The ideal external modulator is a modulator which applies only intensity-modulation to input light. Such an ideal external modulation is realized by an external modulator of LiNbO.sub.3. In fact, however, this LiNbO.sub.3 modulator provides undesirable phase-modulation simultaneously with intensity-modulation due to the existence of an asymmetrical electrode structure. Even in a semiconductor absorption type modulator which is expected to be integrated with a semiconductor laser, undesirable phase-modulation is generated together with intensity modulation, as explained in "Frequency Chirping in External Modulators" described on pages 87 to 93 of "IEEE, Journal of Lightwave Technology, Vol. 6, No. 1, Jan. 1988" by F. Koyama et al. In accordance with the undesirable phase modulation, one of two phenomenons, in which an extended amount of a transmitted pulse width is increased or decreased is found. In the former LiNbO.sub.3 modulator, the extended amount can be decreased, as explained in "10 Gb/s Transmission in Large-Dispersion Fiber Using a Ti:LiNbO.sub.3 Mach-Zehnder Modulator" described on pages 208 and 209 of "Technical digest of 17th International Conference on Integrated Optics and Optical Fiber Communication, Vol. 3, Kobe, Japan 1989" by T. Okiyama et al. The latter semiconductor modulator is known to increase the extended amount.
A method, in which output light of a semiconductor laser is modulated in frequency, and the frequency-modulated light is modulated in intensity by an ideal LiNbO.sub.3 external modulator, so that the modulated light is propagated through an optical fiber, is defined "prechirp method" hereinafter, and the transmitting wave is defined "prechirp wave" hereinafter.

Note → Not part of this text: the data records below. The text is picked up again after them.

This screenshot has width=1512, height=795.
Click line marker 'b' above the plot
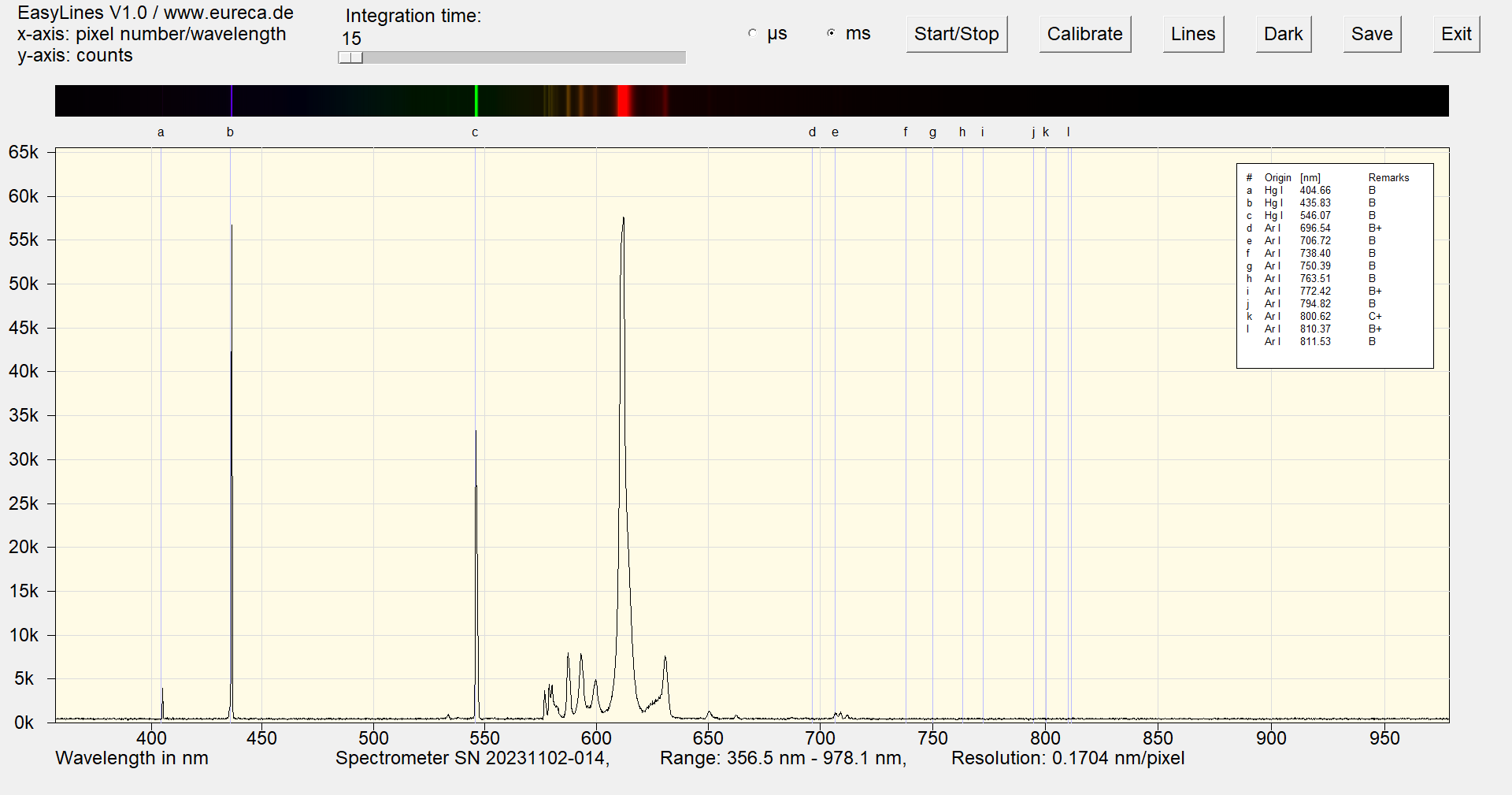[230, 132]
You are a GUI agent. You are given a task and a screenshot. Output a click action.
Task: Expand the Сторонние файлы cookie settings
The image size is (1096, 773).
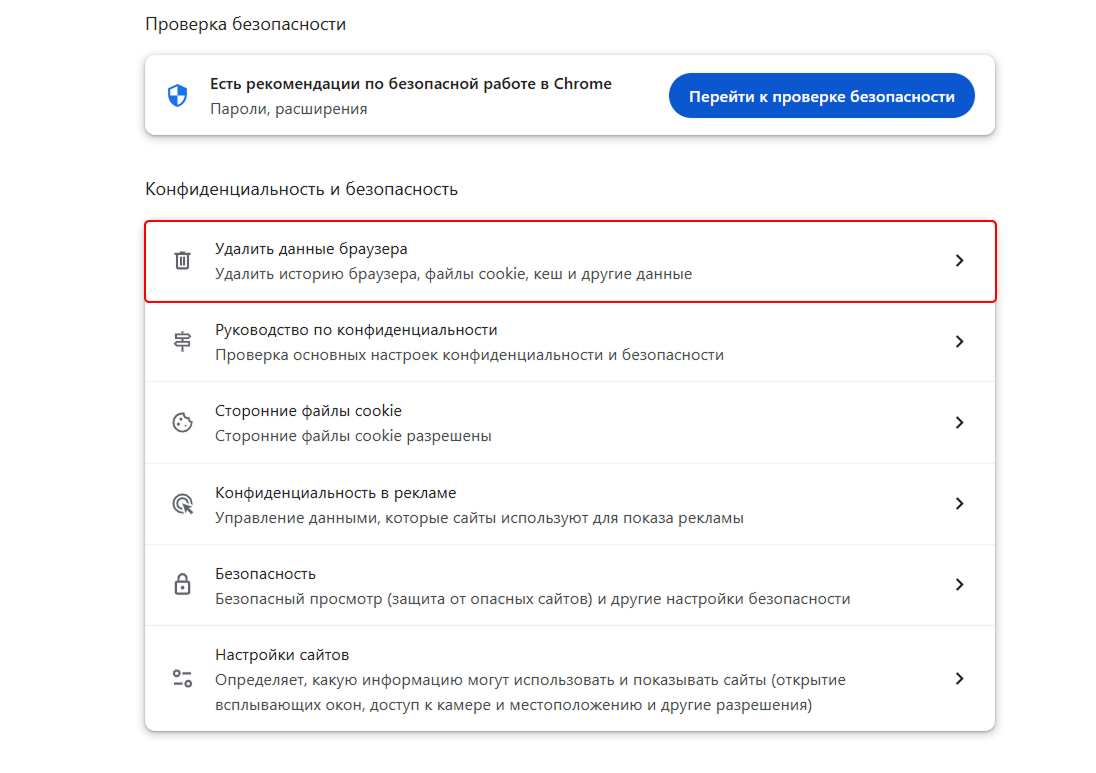(959, 422)
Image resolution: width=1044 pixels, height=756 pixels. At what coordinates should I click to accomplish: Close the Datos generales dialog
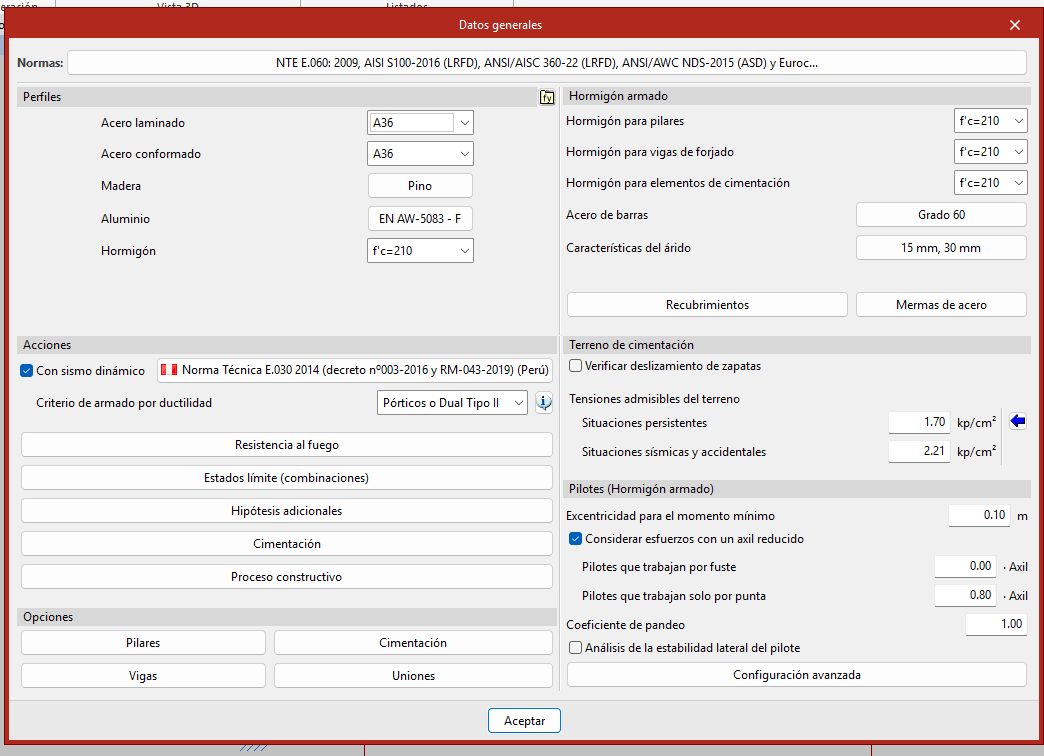tap(1015, 25)
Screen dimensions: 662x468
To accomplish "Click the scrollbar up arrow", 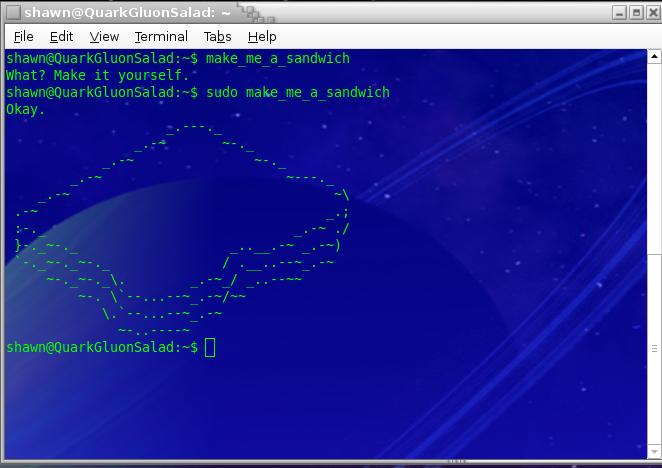I will point(655,57).
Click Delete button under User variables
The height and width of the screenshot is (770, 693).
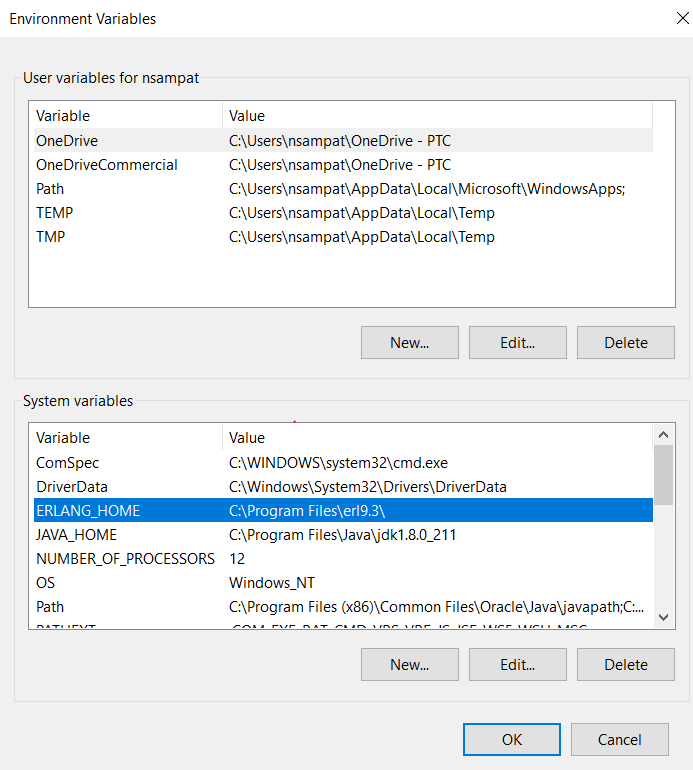[x=625, y=342]
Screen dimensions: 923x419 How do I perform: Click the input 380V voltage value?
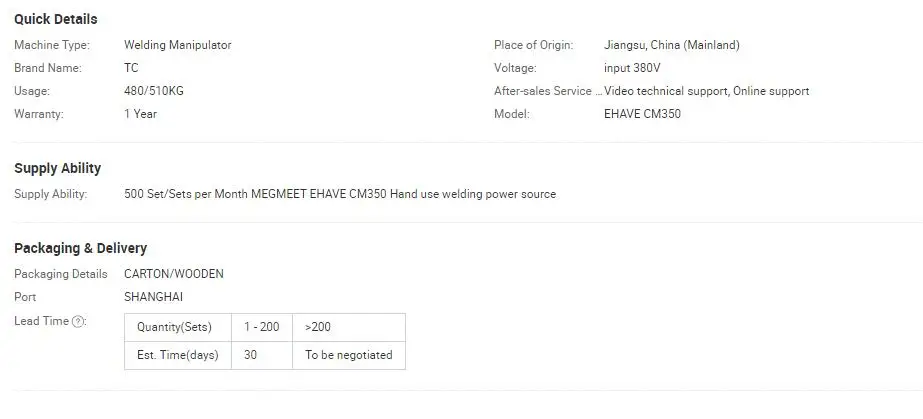coord(632,68)
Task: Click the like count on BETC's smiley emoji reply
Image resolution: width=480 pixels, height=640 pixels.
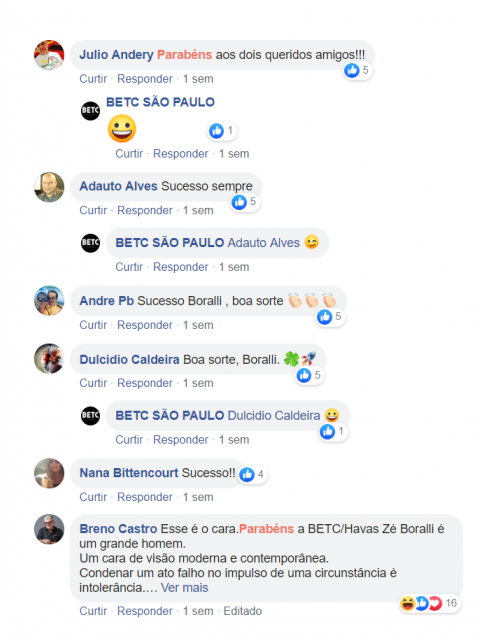Action: point(230,131)
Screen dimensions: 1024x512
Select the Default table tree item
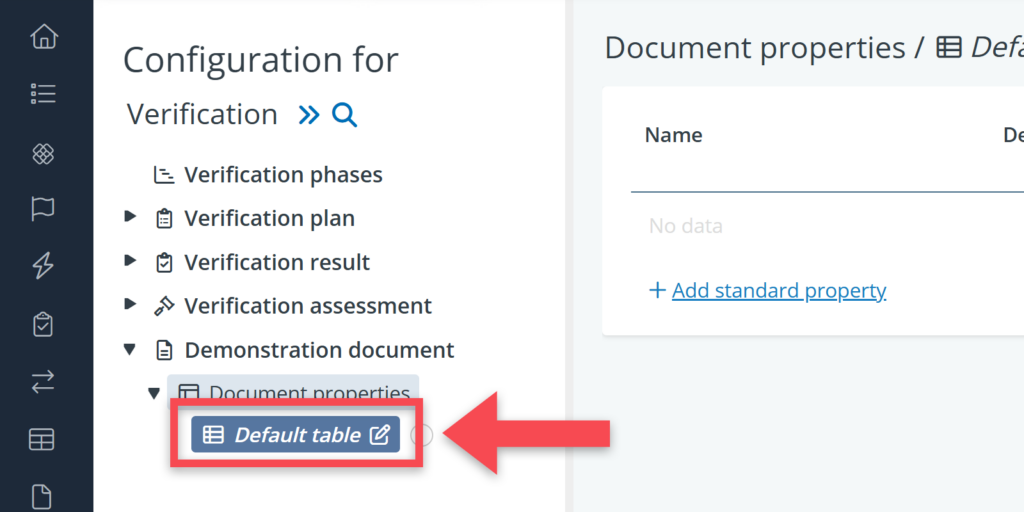tap(285, 435)
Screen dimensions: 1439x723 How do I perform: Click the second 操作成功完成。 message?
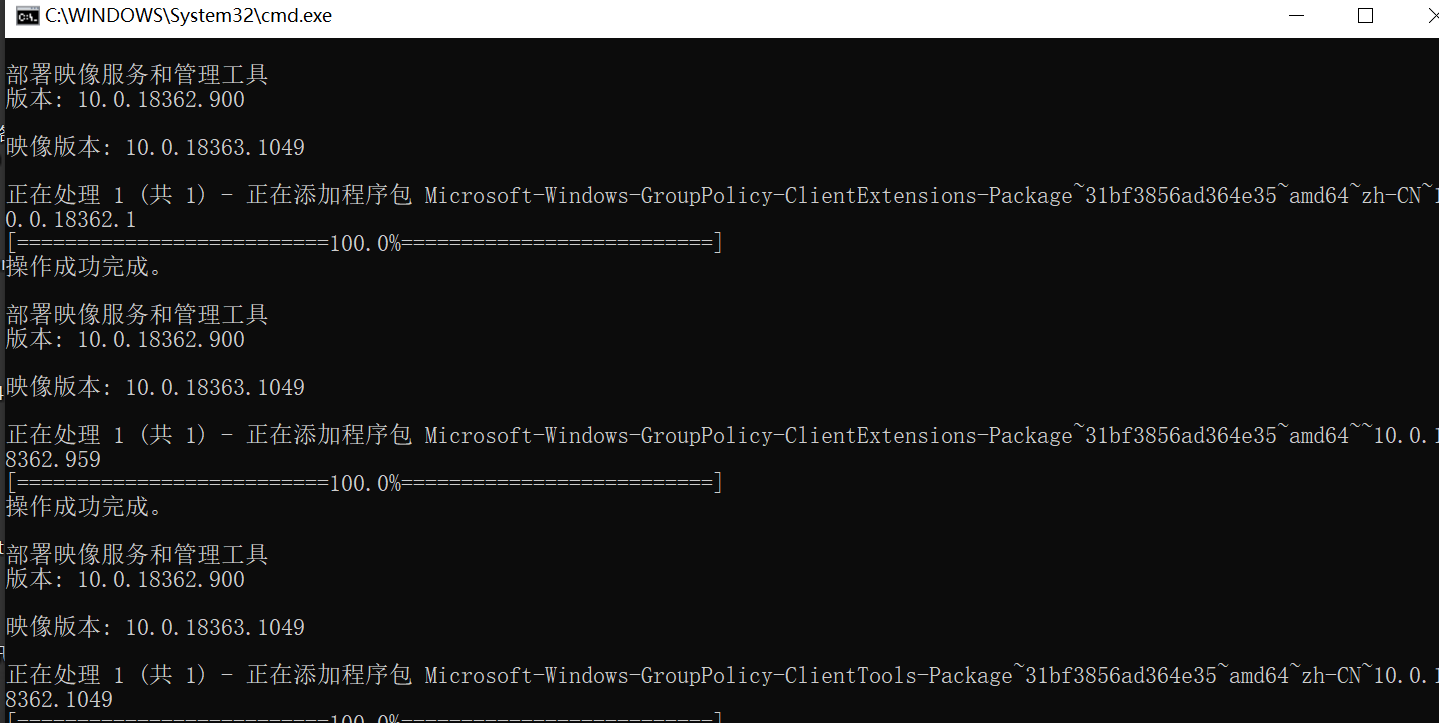(x=84, y=508)
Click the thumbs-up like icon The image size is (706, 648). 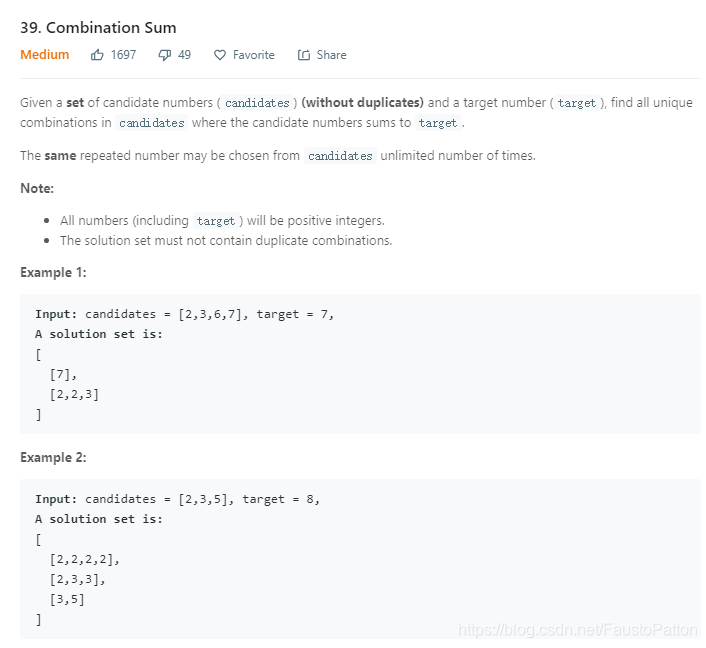[97, 55]
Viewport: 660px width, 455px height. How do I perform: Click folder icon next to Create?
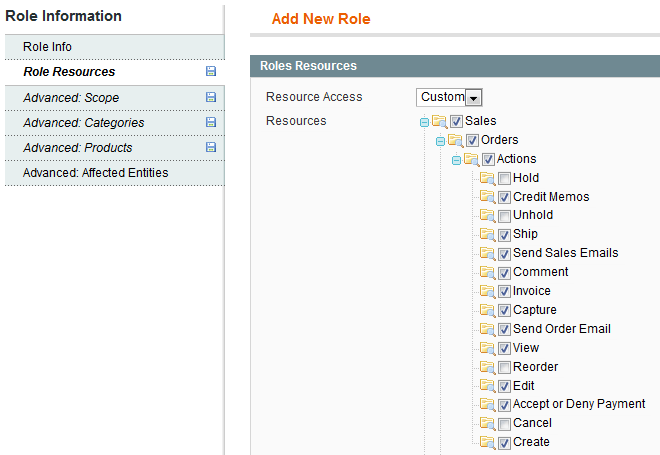pyautogui.click(x=487, y=442)
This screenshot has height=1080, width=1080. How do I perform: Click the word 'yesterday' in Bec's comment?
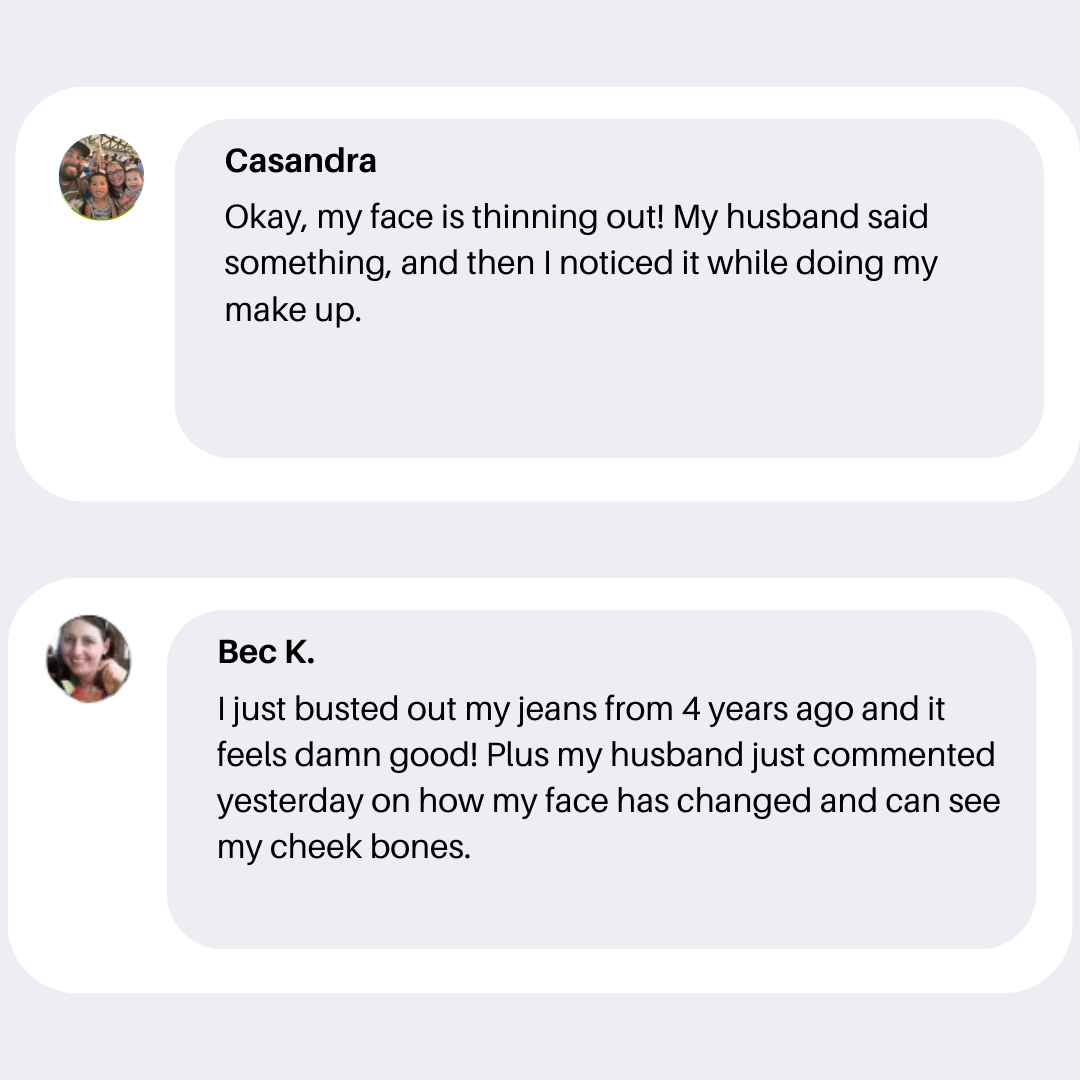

However, this prechirp method has a disadvantage in that it is difficult to be adapted to an NRZ format, in which a pulse width is not constant to be more than one time slot, although it can be adapted to codes such as a RZ format, in which a pulse width is constant to be less than one time slot, because frequency-shift of one direction is carried out within one pulse. In this connection, a RZ format has a disadvantage in that a signal band is extended, and the influence of dispersion is large, because the RZ format utilizes a signal having a narrow pulse width as compared to the NRZ format.
The prechirp method has a further disadvantage in that the size is large, and the cost is high, when a LiNbO.sub.3 modulator is used, because the LiNbO.sub.3 modulator is large in size and high in cost as compared to a semiconductor electro-absorption modulator which can be integrated with a semiconductor laser to provide a small-sized transmitting apparatus.
The prechirp method has a still further disadvantage in that an extended amount of a pulse width is large in a transmitted pulse due to the generation of undesirable phase-modulation, when an external modulator having a property of generating phase-modulation simultaneously with intensity modulation is used.